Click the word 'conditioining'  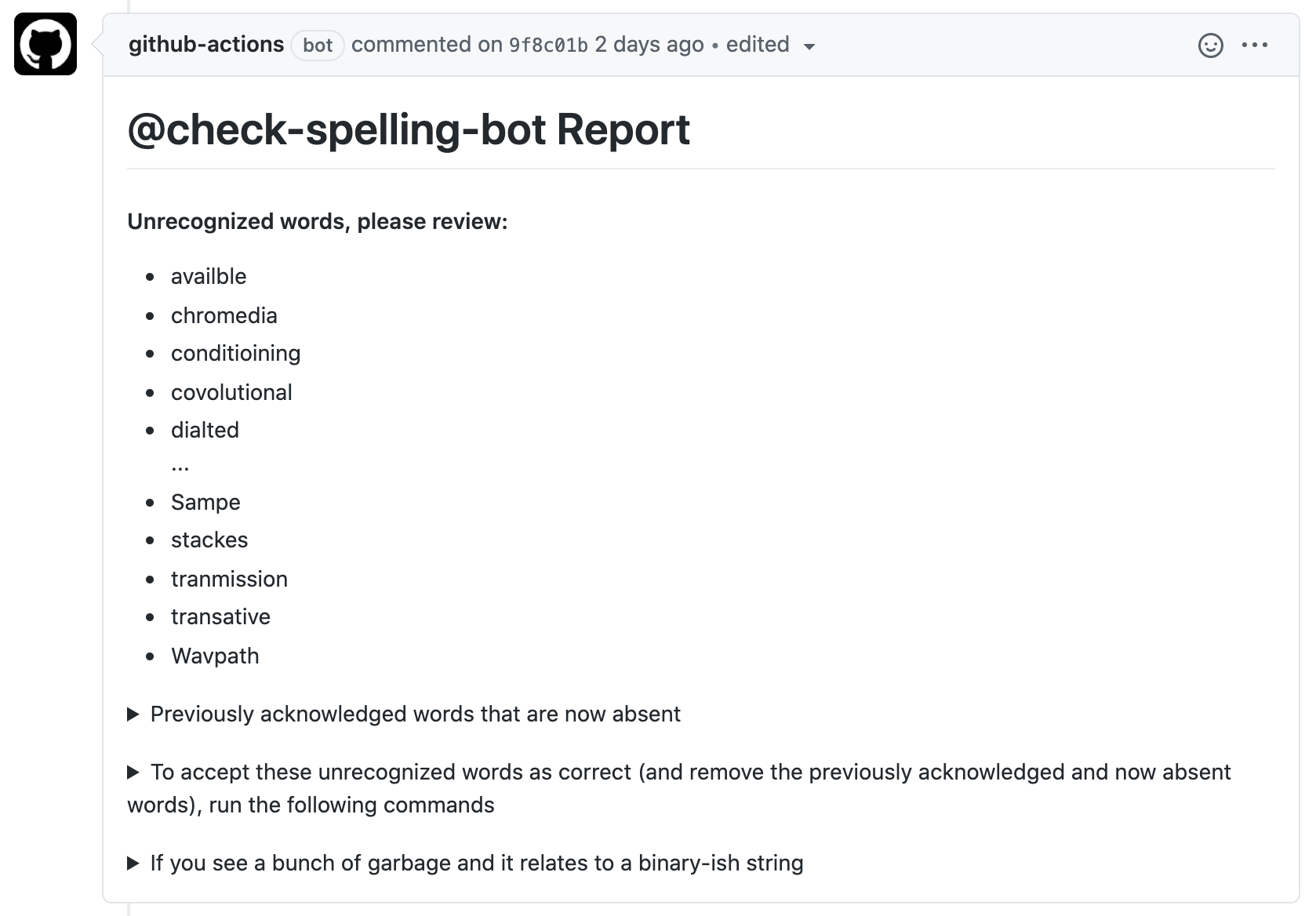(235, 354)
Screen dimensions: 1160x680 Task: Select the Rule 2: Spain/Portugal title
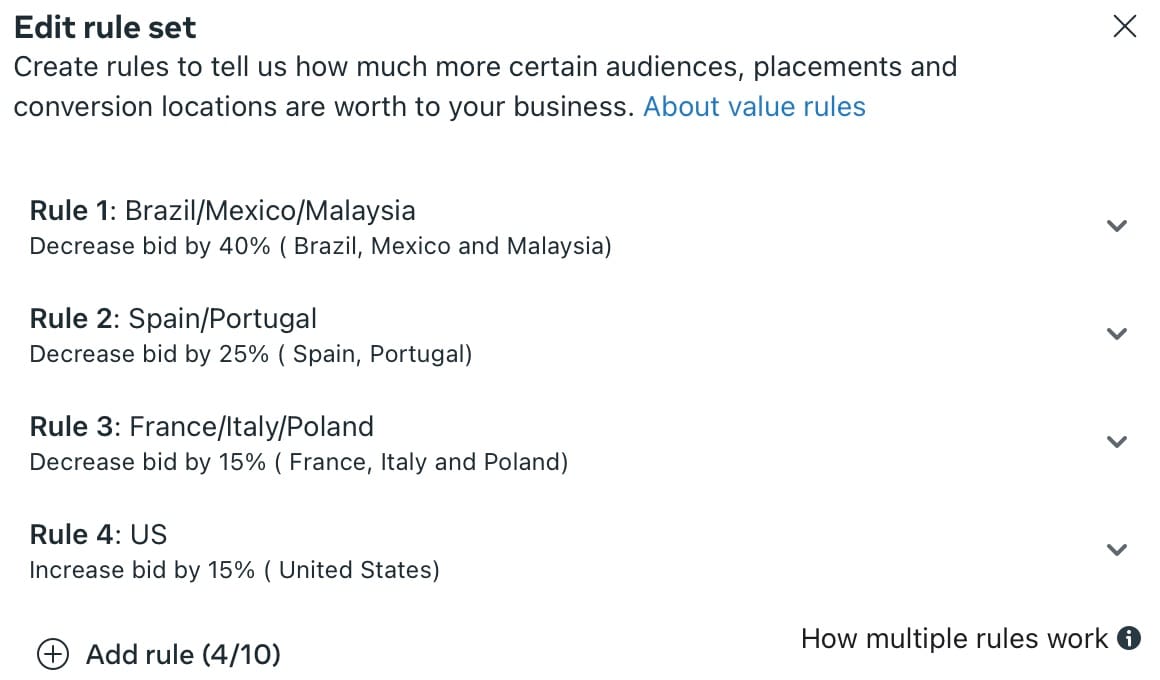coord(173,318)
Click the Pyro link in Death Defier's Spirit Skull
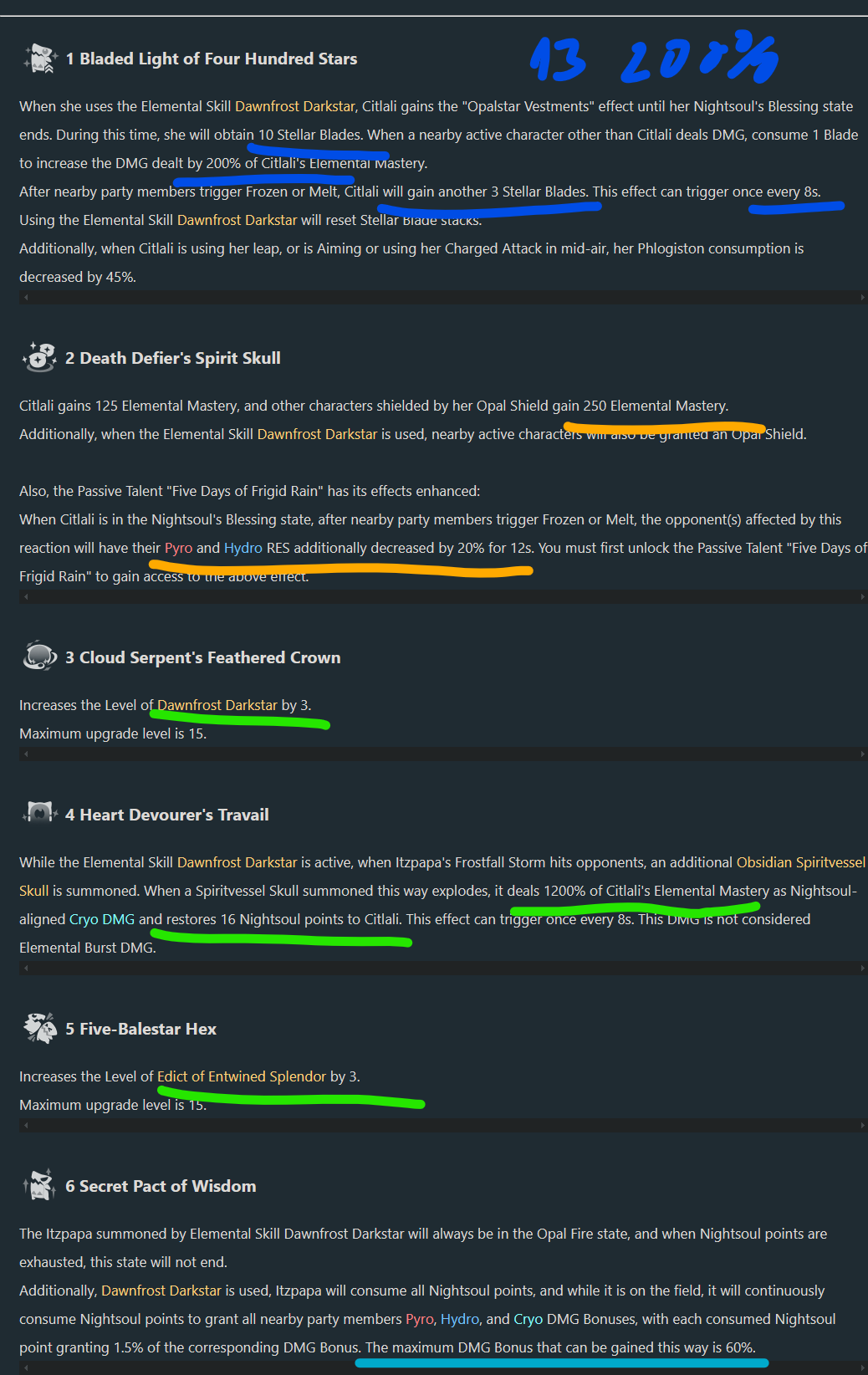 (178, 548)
****************
# PROBLEM TO WORK ON
Can you express the stretch from the line containing "Click the Pyro" through the end of the data as a JSON list of strings, one string per line, with blank lines skipped and the pictures left out?

# SOLUTION
[
  "Click the Pyro link in Death Defier's Spirit Skull",
  " (178, 548)"
]